[Reading passage]
____________

Port Lavaca recorded freezing temperatures for 77 straight hours. Bays systems up and down the Texas Coast iced up. There was even ice in the mouth of the Rio Grande, the southernmost body of water in the state. The Freeze of 83 was what meteorologists called a "100-year freeze." It was the single most ecologically catastrophic event to strike Texas in its totality in a century (hurricanes such as Allen, Beulah, and Carla were equally devastating, but more limited in scope).
The Freezes greatest effects were on coastal fish populations. Texas Parks and Wildlife marine biologists figure the total marine life mortality for the entire Lone Star Coast at 20 million, including 14,392,700 fish. Redfish and trout stocks, already struggling through historic low numbers over the past decade, were decimated. State figures provided by Lower Laguna Madre Ecosystem leader Mark Lingo, peg the losses at 103,800 red drum and 623,900 spotted seatrout. Other species such as snook and gray (mangrove) snapper, who are especially vulnerable to cold water suffered particularly badly. Even the lowly hardhead took a whack from the cold weather. Beaches from Beaumont to Boca Chica were littered with the usually hardy critters.
Consequently, the fishing was pretty bad on the coast following the freeze. I caught my first speckled trout when I was 12. I didnt catch another one until I was 14, and not from a lack of trying. Summertime trips with my Uncle Bob Renaud along the Humble Channel and Cole Park in Corpus Christi didnt produce much of anything either, and we usually caught a few fish on every trip. Reports up and down the coast werent much different. TPWD gill net surveys from the spring and summer of 1984 revealed a drastic decline in catch rates, down to almost no fish per hour of effort.
Redfish were simply gone.

____________

[Records supplied]
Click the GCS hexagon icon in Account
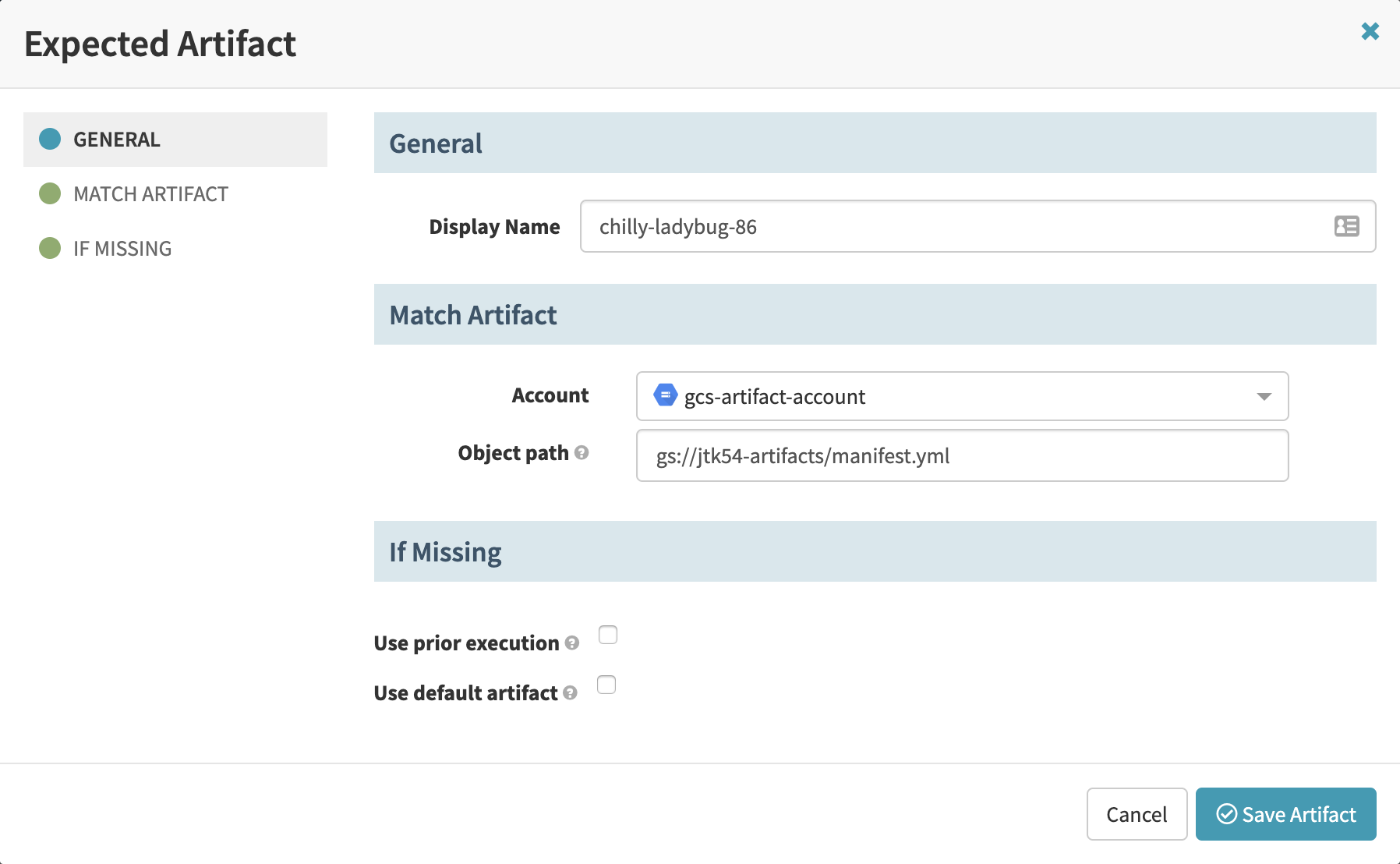This screenshot has height=864, width=1400. pos(665,395)
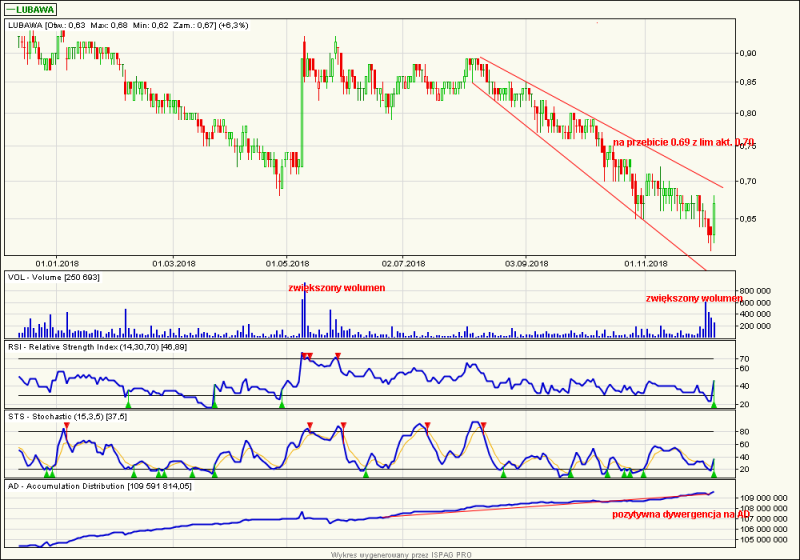The height and width of the screenshot is (560, 800).
Task: Select the 'na przebicie 0.69' annotation text
Action: point(684,142)
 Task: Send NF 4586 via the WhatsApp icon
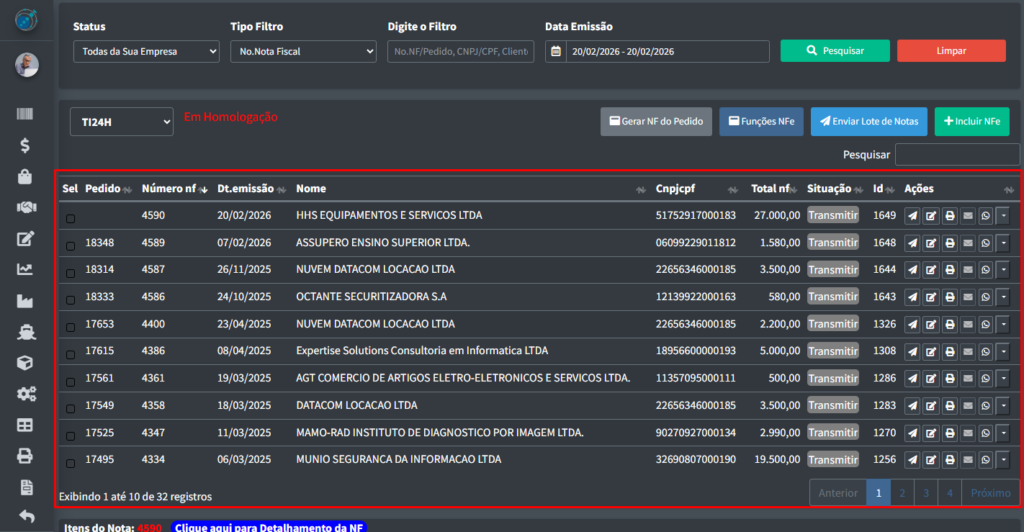(985, 297)
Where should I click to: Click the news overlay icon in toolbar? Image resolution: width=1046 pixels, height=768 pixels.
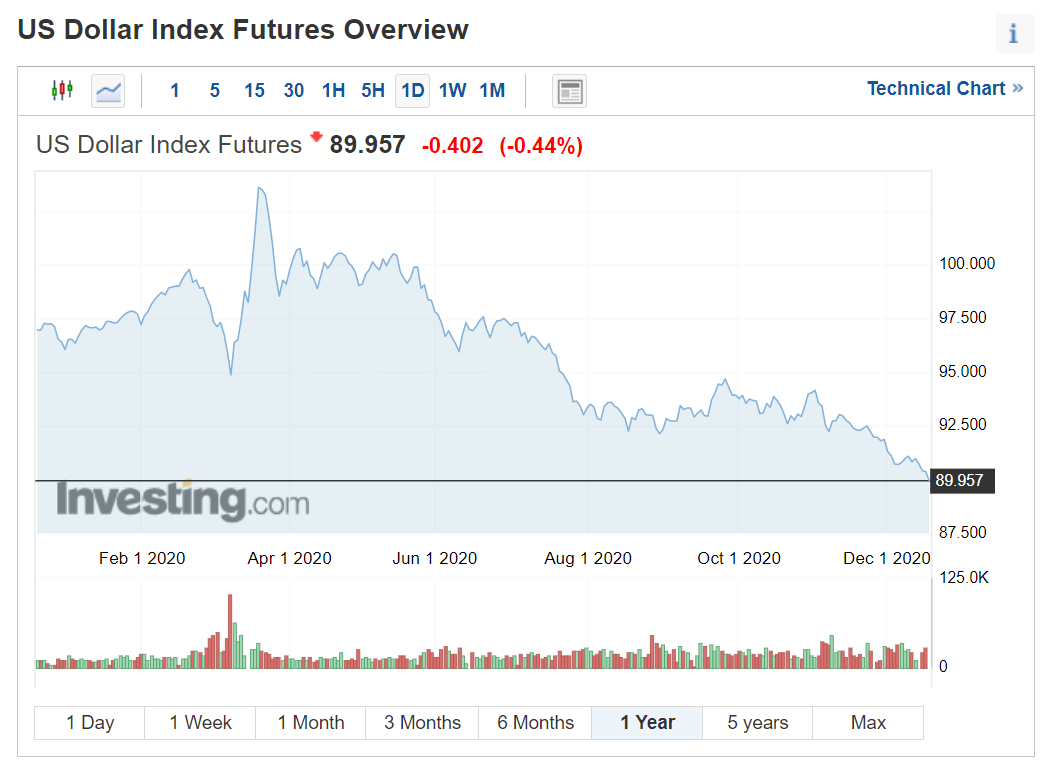570,91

____________

[Prompt 1] According to the passage about the 1983 Texas freeze, for how many straight hours did Port Lavaca record freezing temperatures?
[Prompt 2] Extend the passage about the 1983 Texas freeze from where it stops.

[Expected output 1] Port Lavaca recorded freezing temperatures for 77 straight hours.

[Expected output 2]
If there was a silver lining that came from the ice and wind of the Freeze of 83, it was the dramatic, wholesale changes to management and regulation that came from the massive fish kill. The first steps were the imposition of bag and size limits for both species that have been revisited and adjusted as necessary, ultimately leading to the set of management regulations we currently have. The regulations encourage anglers to retain fish for a fish fry or two, but underscore the need to maintain a viable biomass to ensure that both trout and redfish stocks remain healthy.
As important as the bag limits was the boost in the then-fledgling coastal stocking program that Parks and Wildlife had developed in conjunction with the Gulf Coast Conservation Association (now Coastal Conservation Association). The program, which started in 1982 on a modest scale, developed a new urgency after the fish wipeout of 1984. Stocks not only needed help recovering from the freeze, but a contingency plan needed to be in place in anticipation of the next major cold snap (which came in 1989, again in 1997, once more in 2005, and as recently as 2010). Millions of trout and redfish fingerlings have been stocked into the bays and estuaries of the Texas Coast over the past 30 years, and millions more will be stocked in the future.
Looking back to where the state of Texas saltwater fishing was after the Great Freeze and comparing it to now, the recovery is remarkable. Redfish are at historic levels, and a capable fisherman with the right tackle in the right place at the right time has a reasonable shot at not only getting his limit of specks and/or redfish, but also hanging a truly memorable fish. As noted earlier, other major freezes have waffled the our coastal water---the 2005 Christmas Freeze even dropped 6 inches of snow on the Rio Grande Valley for the first time in 80 years---but the team effort of anglers, TPW, and interest groups such as CCA have helped fish stocks absorb the cold blows.
Its no surprise that there are still anglers who still kvetch how fishing for trout and redfish is nowhere near where it was in the Good Old Days. I can safely say that, compared to my Good Old Days, the fishing is more than pretty good.
Then again, what I remember about back then is how cold the wind was.